Gather every line in the items below that contains the string "screenshot", treating uppercase and lowercase letters as different.

[begin Records for processing]

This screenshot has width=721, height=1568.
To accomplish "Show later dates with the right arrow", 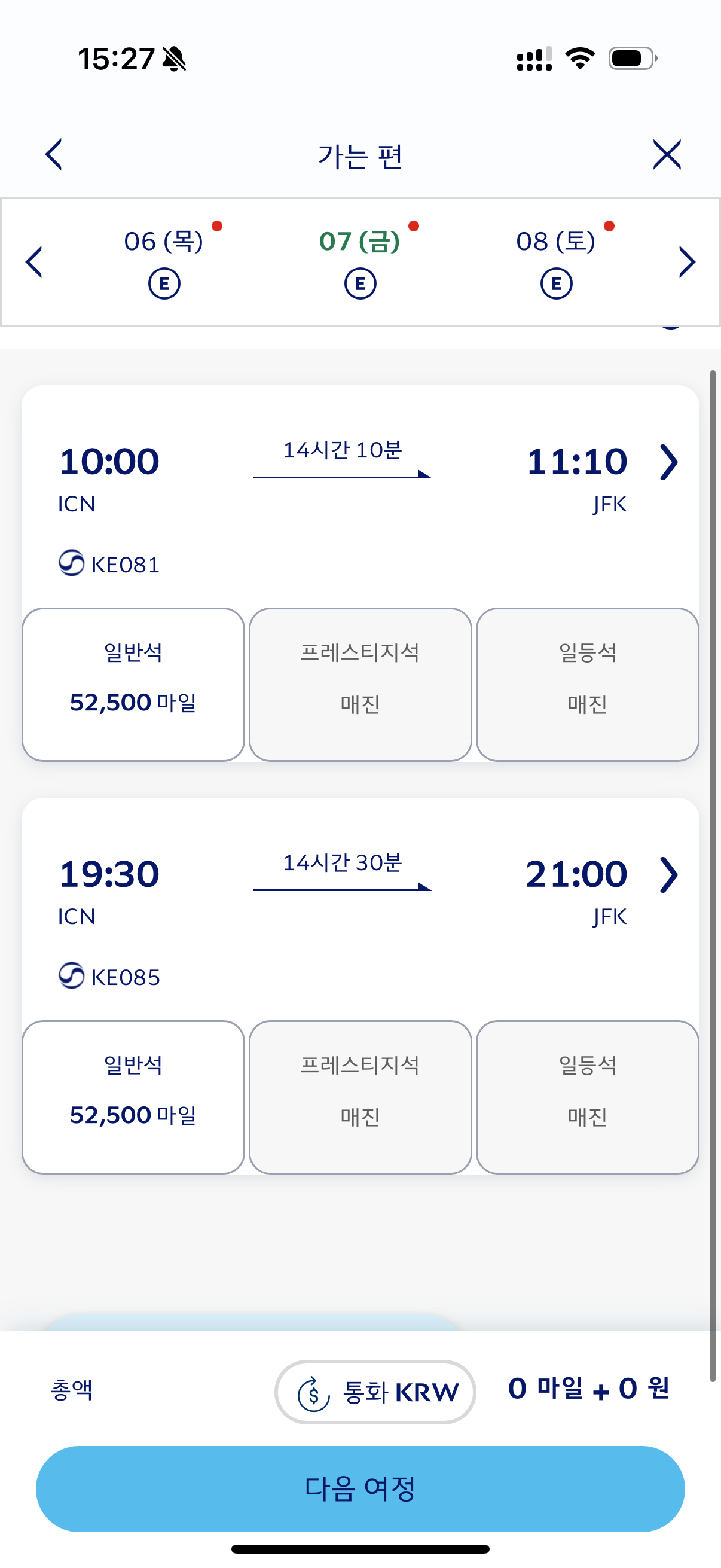I will point(687,263).
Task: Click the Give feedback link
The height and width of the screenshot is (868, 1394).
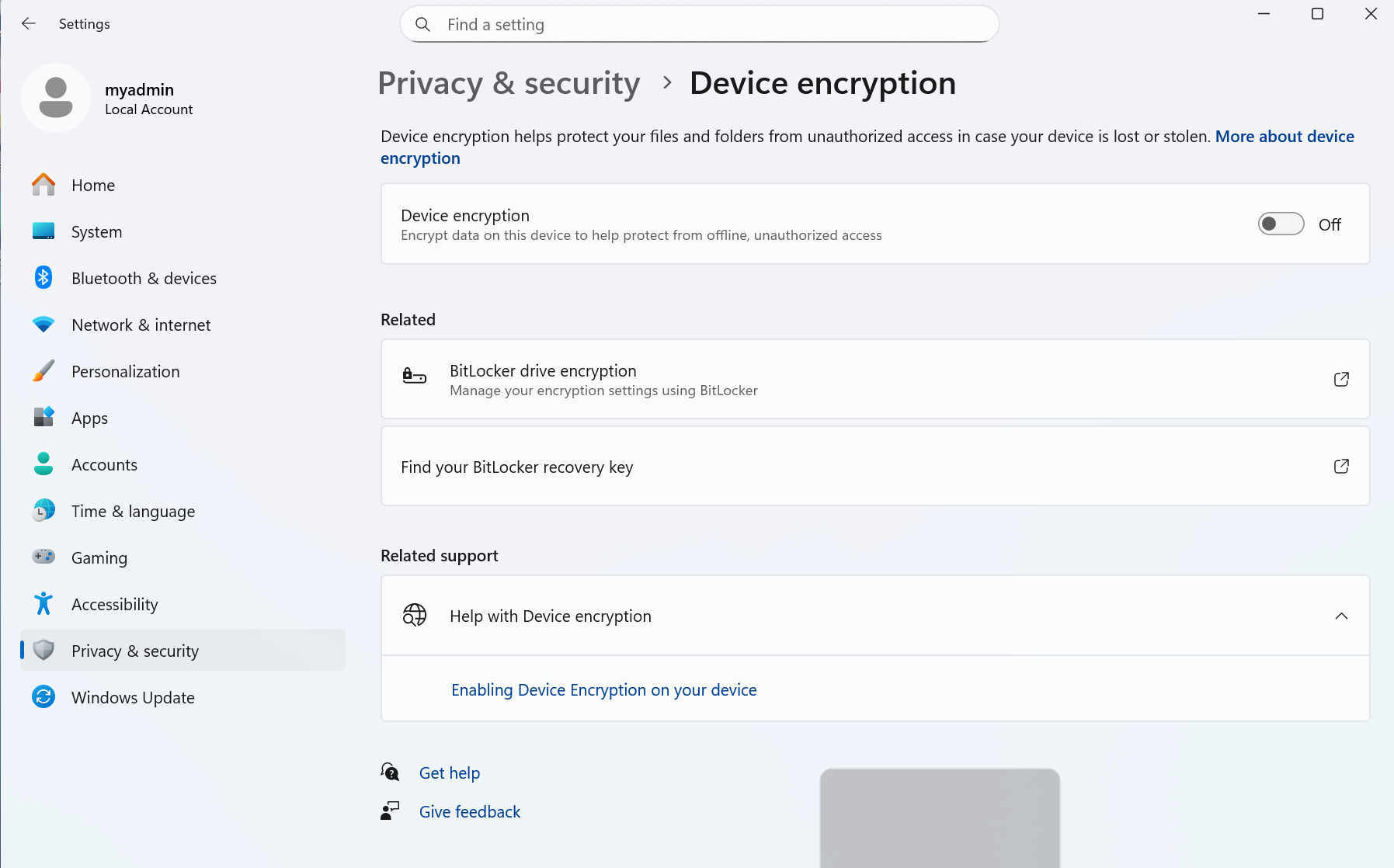Action: point(470,812)
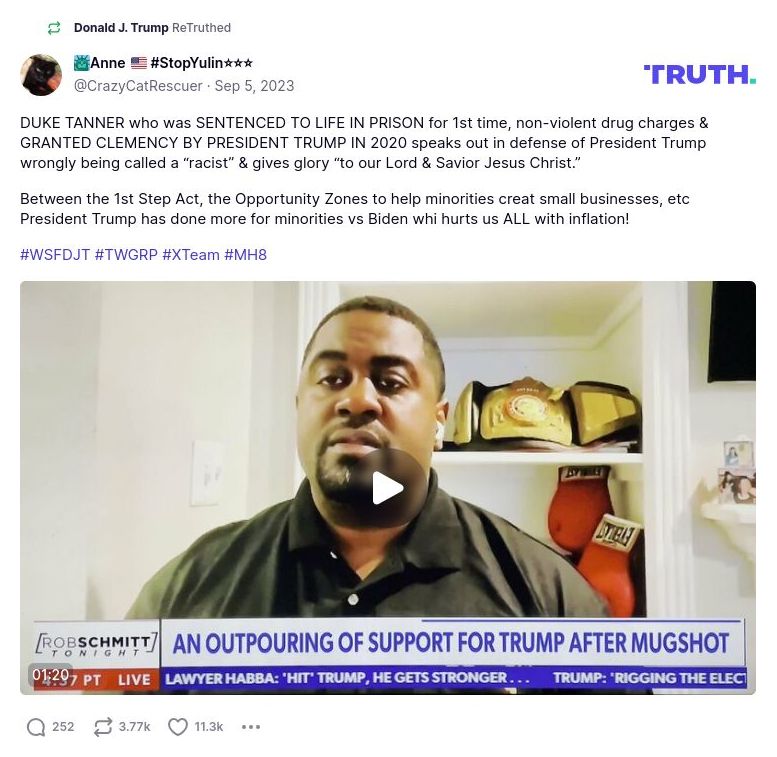Screen dimensions: 777x757
Task: Click the 252 reply count
Action: coord(63,727)
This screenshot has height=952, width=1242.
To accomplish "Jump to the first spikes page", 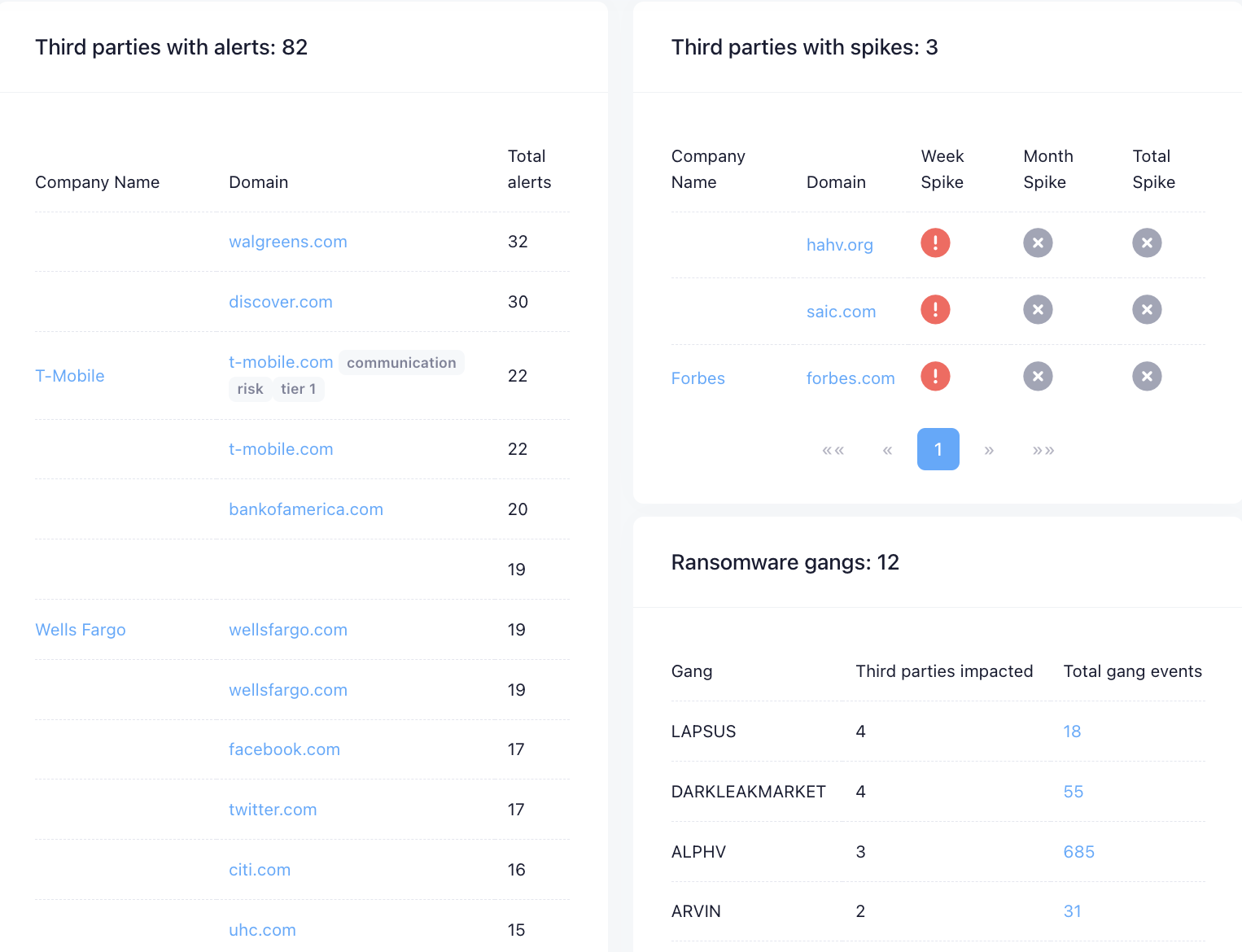I will [x=833, y=450].
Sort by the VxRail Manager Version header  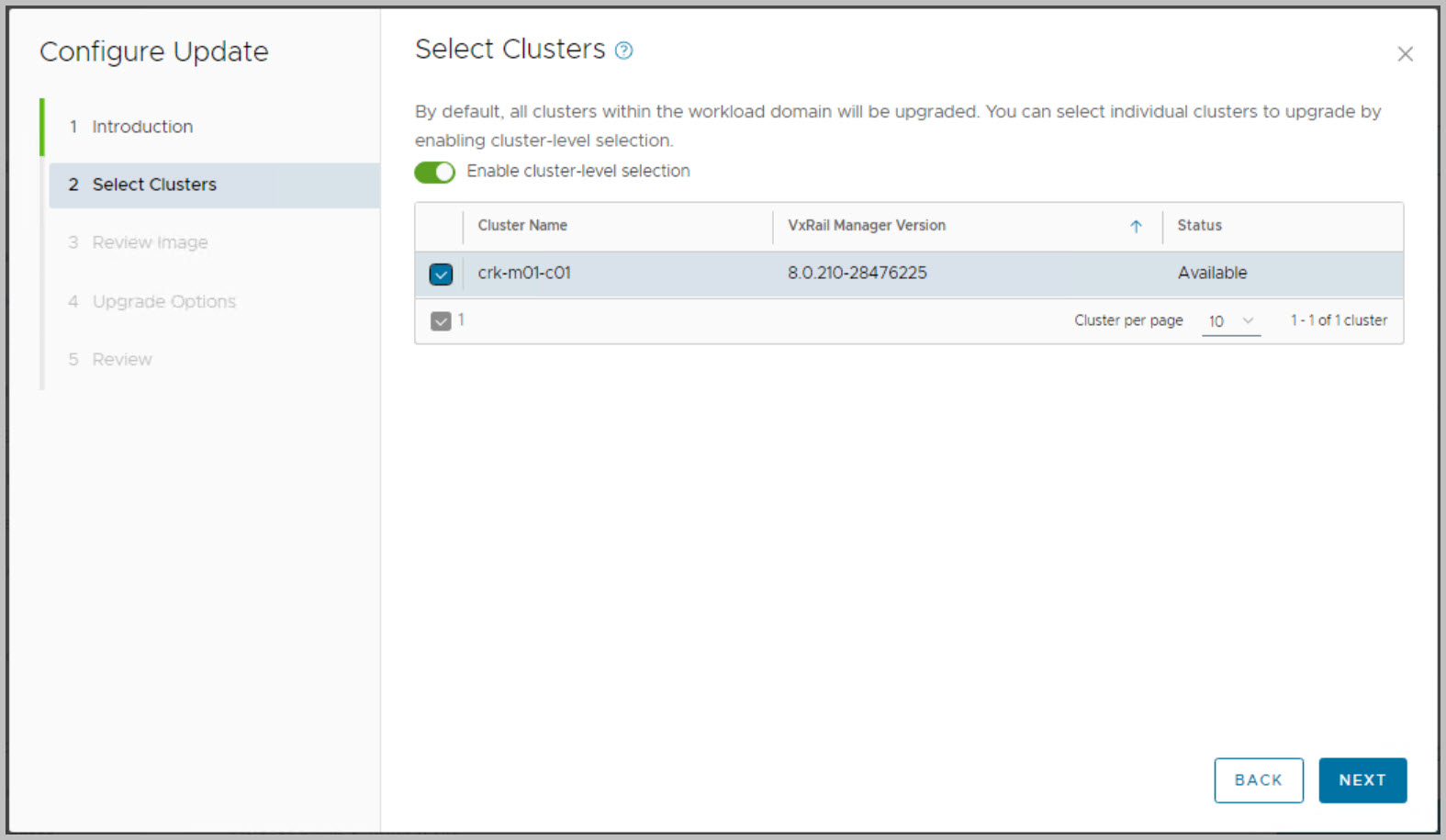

[end Records for processing]

(Complete answer):
This screenshot has width=721, height=1568.
The height and width of the screenshot is (868, 1394).
This screenshot has height=952, width=1242.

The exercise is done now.